Exercise: Count the lines in the entries below that mention the string "Saturday", then write that number by itself.

Input data:

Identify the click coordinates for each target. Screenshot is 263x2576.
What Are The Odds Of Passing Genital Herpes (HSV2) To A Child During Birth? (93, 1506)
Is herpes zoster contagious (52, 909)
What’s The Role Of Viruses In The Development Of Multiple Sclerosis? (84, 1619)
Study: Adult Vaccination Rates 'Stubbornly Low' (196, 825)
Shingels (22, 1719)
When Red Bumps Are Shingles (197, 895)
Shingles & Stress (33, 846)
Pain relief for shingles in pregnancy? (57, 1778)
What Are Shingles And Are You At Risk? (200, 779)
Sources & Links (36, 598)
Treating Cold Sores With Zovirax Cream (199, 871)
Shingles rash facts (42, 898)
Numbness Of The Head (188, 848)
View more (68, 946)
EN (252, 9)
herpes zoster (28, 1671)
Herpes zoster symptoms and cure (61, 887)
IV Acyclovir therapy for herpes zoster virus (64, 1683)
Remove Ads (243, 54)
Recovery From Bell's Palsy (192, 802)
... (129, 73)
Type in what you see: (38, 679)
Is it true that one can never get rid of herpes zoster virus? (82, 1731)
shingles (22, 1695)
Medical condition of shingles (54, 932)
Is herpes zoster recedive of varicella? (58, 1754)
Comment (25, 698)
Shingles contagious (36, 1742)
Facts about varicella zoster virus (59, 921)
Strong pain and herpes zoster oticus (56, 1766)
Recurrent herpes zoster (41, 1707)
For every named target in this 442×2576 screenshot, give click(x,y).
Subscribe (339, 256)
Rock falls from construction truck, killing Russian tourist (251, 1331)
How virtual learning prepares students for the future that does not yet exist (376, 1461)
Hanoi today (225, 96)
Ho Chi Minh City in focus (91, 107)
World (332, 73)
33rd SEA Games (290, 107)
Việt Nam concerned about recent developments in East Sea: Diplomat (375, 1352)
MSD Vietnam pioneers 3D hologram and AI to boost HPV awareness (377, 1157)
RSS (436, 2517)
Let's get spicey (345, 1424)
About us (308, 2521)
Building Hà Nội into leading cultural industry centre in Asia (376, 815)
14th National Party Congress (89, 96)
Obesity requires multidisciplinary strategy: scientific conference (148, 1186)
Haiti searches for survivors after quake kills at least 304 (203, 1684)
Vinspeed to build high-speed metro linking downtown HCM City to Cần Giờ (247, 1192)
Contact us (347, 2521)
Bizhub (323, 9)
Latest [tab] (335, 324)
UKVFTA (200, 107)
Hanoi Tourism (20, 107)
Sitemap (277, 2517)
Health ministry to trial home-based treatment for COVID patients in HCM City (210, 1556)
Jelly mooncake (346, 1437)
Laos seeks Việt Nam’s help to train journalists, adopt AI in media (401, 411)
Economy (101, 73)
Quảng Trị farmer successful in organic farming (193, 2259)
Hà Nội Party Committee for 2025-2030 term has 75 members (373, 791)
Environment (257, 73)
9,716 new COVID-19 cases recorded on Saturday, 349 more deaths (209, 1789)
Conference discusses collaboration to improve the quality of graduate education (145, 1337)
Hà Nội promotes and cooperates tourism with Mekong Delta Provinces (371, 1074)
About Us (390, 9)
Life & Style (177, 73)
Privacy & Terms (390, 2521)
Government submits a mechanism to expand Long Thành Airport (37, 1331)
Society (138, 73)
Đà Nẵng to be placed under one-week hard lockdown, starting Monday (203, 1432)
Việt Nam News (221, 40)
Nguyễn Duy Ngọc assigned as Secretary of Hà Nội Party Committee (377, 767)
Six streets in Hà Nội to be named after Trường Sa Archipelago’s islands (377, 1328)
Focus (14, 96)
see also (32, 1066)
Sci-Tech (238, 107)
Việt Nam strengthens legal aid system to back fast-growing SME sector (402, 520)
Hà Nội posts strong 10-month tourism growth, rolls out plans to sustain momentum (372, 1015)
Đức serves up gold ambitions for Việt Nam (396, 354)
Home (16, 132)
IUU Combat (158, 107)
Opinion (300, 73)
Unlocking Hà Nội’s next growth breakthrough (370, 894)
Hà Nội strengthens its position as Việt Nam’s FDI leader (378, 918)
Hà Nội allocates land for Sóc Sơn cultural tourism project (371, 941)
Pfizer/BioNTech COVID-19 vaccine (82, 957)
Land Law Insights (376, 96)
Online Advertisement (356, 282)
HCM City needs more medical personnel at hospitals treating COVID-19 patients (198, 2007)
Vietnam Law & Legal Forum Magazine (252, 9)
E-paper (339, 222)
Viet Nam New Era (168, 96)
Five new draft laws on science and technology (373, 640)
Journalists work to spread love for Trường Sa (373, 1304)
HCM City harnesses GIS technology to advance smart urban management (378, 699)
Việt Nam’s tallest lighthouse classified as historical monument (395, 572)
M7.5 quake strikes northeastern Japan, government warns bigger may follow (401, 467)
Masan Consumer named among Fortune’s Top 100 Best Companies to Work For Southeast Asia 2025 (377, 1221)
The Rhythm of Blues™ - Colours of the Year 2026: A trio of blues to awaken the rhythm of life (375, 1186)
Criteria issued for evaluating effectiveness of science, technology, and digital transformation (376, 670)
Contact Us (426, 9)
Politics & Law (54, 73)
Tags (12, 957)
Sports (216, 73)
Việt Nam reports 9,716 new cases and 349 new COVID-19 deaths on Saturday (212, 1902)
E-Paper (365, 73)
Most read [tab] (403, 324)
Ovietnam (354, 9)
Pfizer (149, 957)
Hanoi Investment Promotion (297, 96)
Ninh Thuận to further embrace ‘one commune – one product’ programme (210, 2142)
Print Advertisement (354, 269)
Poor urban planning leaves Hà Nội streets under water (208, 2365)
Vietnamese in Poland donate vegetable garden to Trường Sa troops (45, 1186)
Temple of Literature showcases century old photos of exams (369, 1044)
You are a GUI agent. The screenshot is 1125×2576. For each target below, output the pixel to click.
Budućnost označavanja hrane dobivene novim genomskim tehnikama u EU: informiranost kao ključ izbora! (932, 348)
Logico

Exercise result: 2